THE FORMS OF INERTIA

A nationalised institution for the provision of medical care will not alter piecemeal and insensibly into a decentralised system on a different basis. Change of the principle could only take place at all if there were a widespread conviction, based on the concrete evidence of experience, of the superiority of an alterna­tive. Even then, the political and other forms of inertia built into a statutory institution of this kind are almost impossible to overestimate. The only practical question, therefore, at this stage and for a long time to come, is from what directions such a con­viction might eventually arise. Mere dissatisfaction with the service, which is indeed endemic and inherent in the system, does not in itself contribute to that conviction. What is necessary is a visible alternative.
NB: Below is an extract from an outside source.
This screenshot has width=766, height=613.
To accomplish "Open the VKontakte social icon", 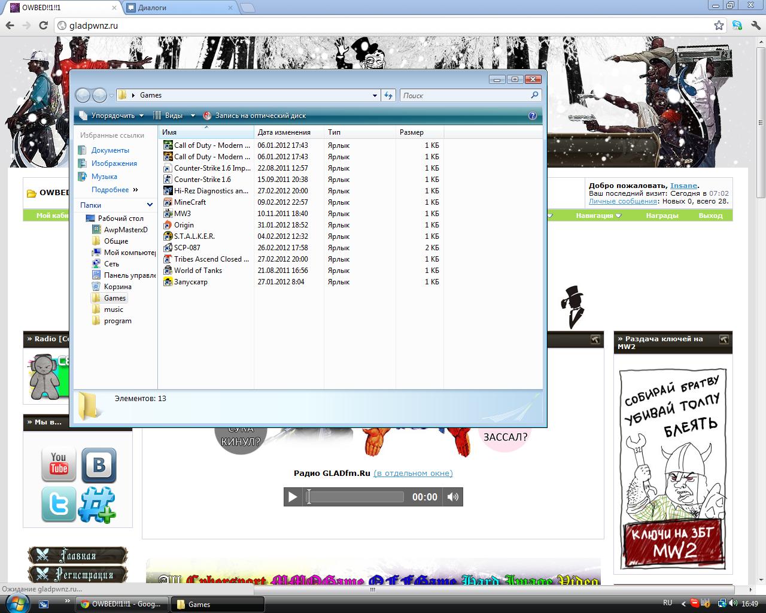I will (99, 465).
The nationalisation of medical care does not formally exclude competition; but any competition takes place across the barrier of the difference in cost between virtually nil and a market price, and is confronted by the embodiment in the nationalised service of virtually all the pre-existing hospitals. So far the growth of private medical insurance, which has been striking in money terms, does not appear to have been accompanied by any appreciable net increase in the volume of medical care rendered outside the National Health Service. There is at any rate no evidence of this as yet; and until such evidence is available, it must be assumed that the effect has mainly been to transfer the financing of a given volume of private medical care from other channels (such as direct payment out of income or saving) to those of insurance.

The practical question is whether the number of people who value the advantages of medical care outside the National Health Service sufficiently to accept the differential will ever grow to be substantial. The prospect would obviously be increased if that differential were reduced either by a great enlargement and extension of the system of charges, or by a further restriction of total expenditure on the National Health Service in real terms, or by both at once. There is no obvious likelihood of either happening in the near future. That does not alter the fact that a change in the relationship of Medicine and Politics will be heralded when, and only when, the number of family doctors and the volume of consultation and hospital treatment tendered outside the National Health Service shows a marked and continuing rise.

It may be said that this is a chicken-and-egg conundrum, an argument in a circle. So it is. It is the circle in which Medicine and Politics are imprisoned by the National Health Service.